Natural gas prices in Western Canada are so low that a partner in the country’s first LNG export project is shutting off money-losing wells and throttling back its exploration program.
Malaysian-owned Petronas, which has a 25 per cent interest in the $40-billion LNG Canada project, has been curtailing production by between 50 and 200 million cubic feet per day from wells in northeastern B.C. capable of producing 700 million cf/d, the CEO of its Canadian branch says.
The practice is one being adopted by a growing number of western Canadian producers to avoid selling their natural gas at prices that often don’t even cover the cost of pipeline transportation.
“We talk a lot about oil infrastructure,” said CEO Mark Fitzgerald of Petronas Energy Canada Ltd. in an interview, referring to oil price discounts in Western Canada blamed on full crude pipelines.
“Gas is trapped as well and if you compare the prices that Canadian gas producers are receiving against our U.S. peers, the differentials are significant and costing us a significant amount of money.”
The company invested heavily in natural gas exploration in northeastern B.C. from 2012 to 2016, employing more than 25 drilling rigs at peak times to prove the resource potential as part of its longer-term plan to build a liquefied natural gas export terminal. It is running only one rig now, Fitzgerald said.

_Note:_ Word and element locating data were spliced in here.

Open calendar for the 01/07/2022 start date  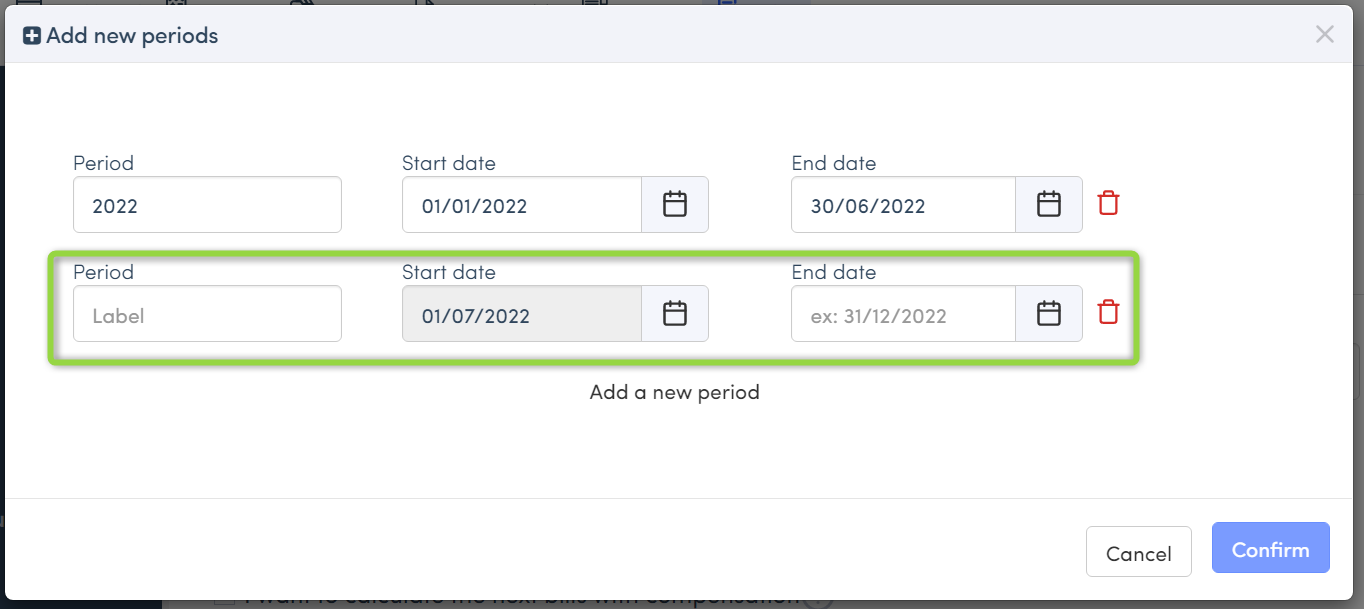pyautogui.click(x=675, y=314)
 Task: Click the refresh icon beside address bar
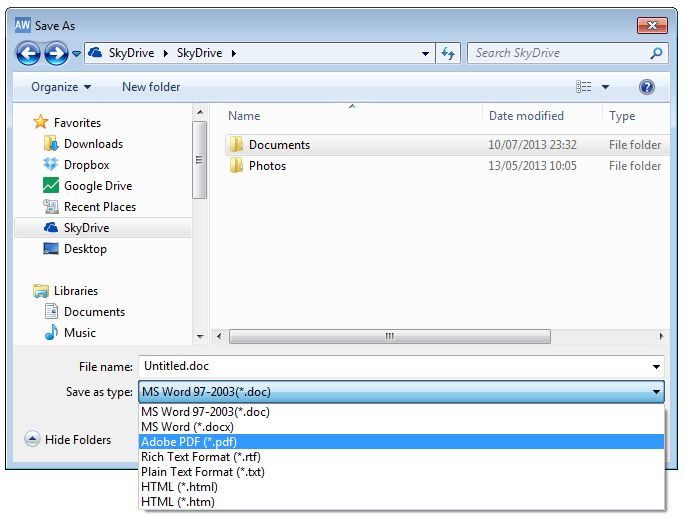(x=447, y=53)
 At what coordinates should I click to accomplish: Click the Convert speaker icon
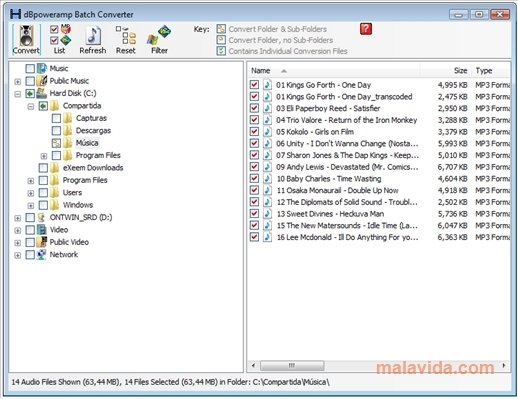26,36
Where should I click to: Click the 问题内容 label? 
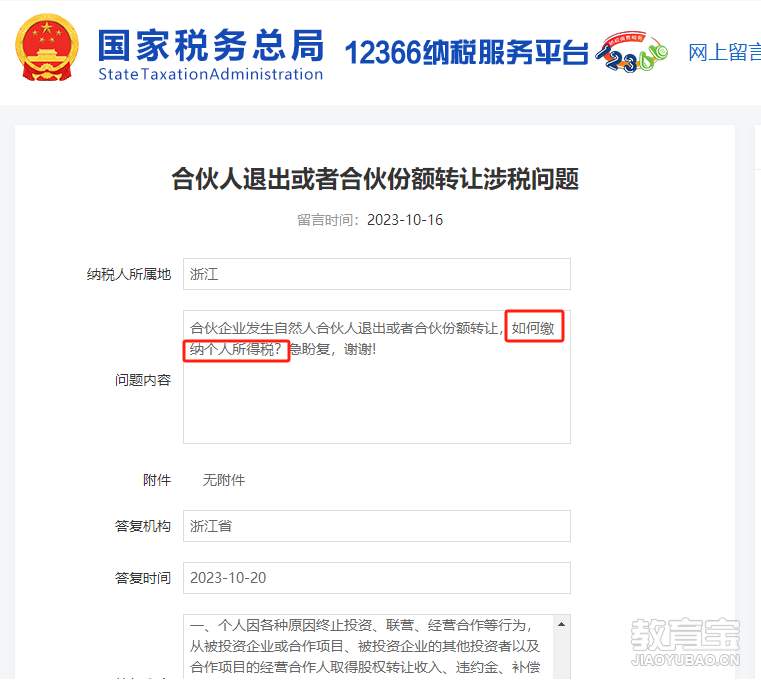click(143, 380)
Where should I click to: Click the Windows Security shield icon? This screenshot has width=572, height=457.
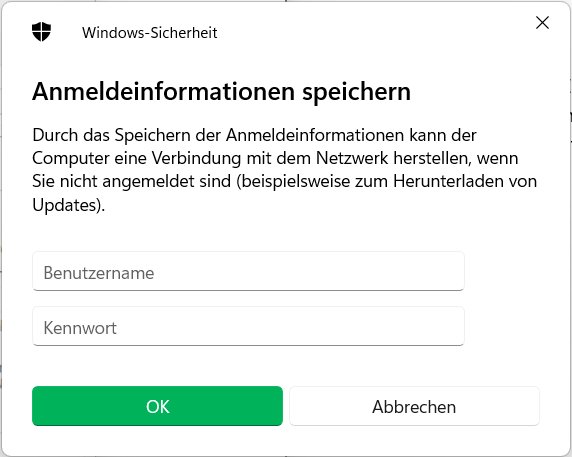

Petronas backed out of its $36-billion Pacific NorthWest LNG project in 2017, but joined the LNG Canada partnership led by Royal Dutch Shell last May.
The partners agreed to go ahead with their project this fall, but it isn’t expected to be ready to begin supercooling natural gas and shipping it out until late 2023 or early 2024.
Ian Archer, an associate director with IHS Markit, said Western Canada’s gas industry was stable from 2000 to 2008, with production of about 16 billion cf/d and prices of around $10 per gigajoule, but that changed when new drilling and well completion technologies emerged that allowed the U.S. to dramatically grow shale gas production.
Cheaper U.S. gas began displacing western Canadian gas in markets like California, Eastern Canada and New York, and the price in Western Canada dropped by half, with production falling to around 13 billion cf/d by 2012, he said.
The trend worsened when the new drilling technologies began to be used in northeastern B.C. and northwestern Alberta to produce light oil products like condensate, which is in demand as a diluent to mix with raw bitumen from the oilsands to allow it to flow in a pipeline.
Condensate wells also typically contain high levels of natural gas and the boost in gas production back to over 16 billion cf/d has overwhelmed pipeline capacity and dropped gas prices this year to a projected $1.43 per gigajoule, about one-third of the price in 2014, said Archer.
Meanwhile, the U.S. benchmark Henry Hub spot price is forecast to average US$3.17 per GJ in 2018 (about C$4.12), according to the U.S. Energy Information Administration.
Pipeline companies are spending billions of dollars to expand their gas systems in B.C. and Alberta, which will improve market access, but it’s difficult to see where the gas can be sent to win better prices, Archer said.
LNG Canada’s first phase is expected to require about two billion cf/d of gas to produce about 14 million tonnes per year of LNG, but most of that gas is expected to come from the partners, so a big price improvement isn’t expected, he said.